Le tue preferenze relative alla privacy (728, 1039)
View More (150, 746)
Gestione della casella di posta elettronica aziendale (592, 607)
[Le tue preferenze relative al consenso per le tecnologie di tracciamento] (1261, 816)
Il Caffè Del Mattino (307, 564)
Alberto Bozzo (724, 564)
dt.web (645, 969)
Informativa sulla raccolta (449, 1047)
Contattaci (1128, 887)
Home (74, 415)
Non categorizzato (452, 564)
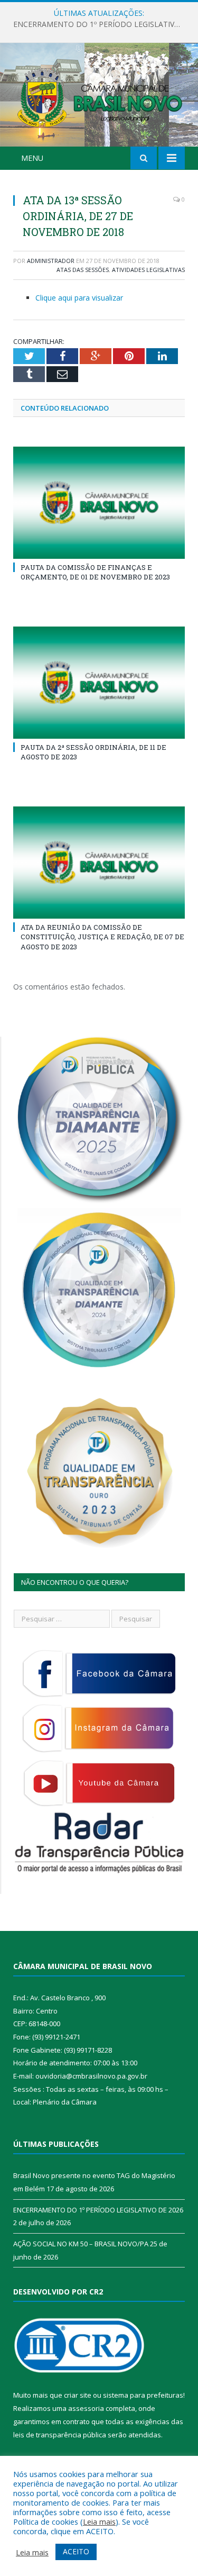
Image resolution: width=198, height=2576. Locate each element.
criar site (77, 2395)
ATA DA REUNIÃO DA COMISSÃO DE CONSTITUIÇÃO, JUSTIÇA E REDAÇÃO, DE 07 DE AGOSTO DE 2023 (102, 936)
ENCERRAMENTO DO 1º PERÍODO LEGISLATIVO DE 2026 (101, 24)
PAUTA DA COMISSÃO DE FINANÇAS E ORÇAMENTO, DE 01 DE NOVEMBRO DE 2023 (95, 572)
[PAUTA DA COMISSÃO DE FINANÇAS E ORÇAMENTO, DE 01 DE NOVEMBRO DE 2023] (99, 503)
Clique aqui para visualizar (79, 298)
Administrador (50, 261)
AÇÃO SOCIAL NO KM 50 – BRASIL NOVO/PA (80, 2243)
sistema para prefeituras (143, 2395)
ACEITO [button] (76, 2551)
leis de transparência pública (59, 2434)
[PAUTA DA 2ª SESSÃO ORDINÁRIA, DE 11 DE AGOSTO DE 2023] (99, 683)
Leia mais (99, 2521)
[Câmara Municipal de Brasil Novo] (99, 96)
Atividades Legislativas (148, 270)
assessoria (86, 2408)
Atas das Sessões (82, 270)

________

> Task instructions
From the line containing "2023 (95, 572)" to the last line of the listing, write everything out exactly. Nothing outside that stretch belongs.

> Result for this task
PAUTA DA COMISSÃO DE FINANÇAS E ORÇAMENTO, DE 01 DE NOVEMBRO DE 2023 (95, 572)
[PAUTA DA COMISSÃO DE FINANÇAS E ORÇAMENTO, DE 01 DE NOVEMBRO DE 2023] (99, 503)
Clique aqui para visualizar (79, 298)
Administrador (50, 261)
AÇÃO SOCIAL NO KM 50 – BRASIL NOVO/PA (80, 2243)
sistema para prefeituras (143, 2395)
ACEITO [button] (76, 2551)
leis de transparência pública (59, 2434)
[PAUTA DA 2ª SESSÃO ORDINÁRIA, DE 11 DE AGOSTO DE 2023] (99, 683)
Leia mais (99, 2521)
[Câmara Municipal de Brasil Novo] (99, 96)
Atividades Legislativas (148, 270)
assessoria (86, 2408)
Atas das Sessões (82, 270)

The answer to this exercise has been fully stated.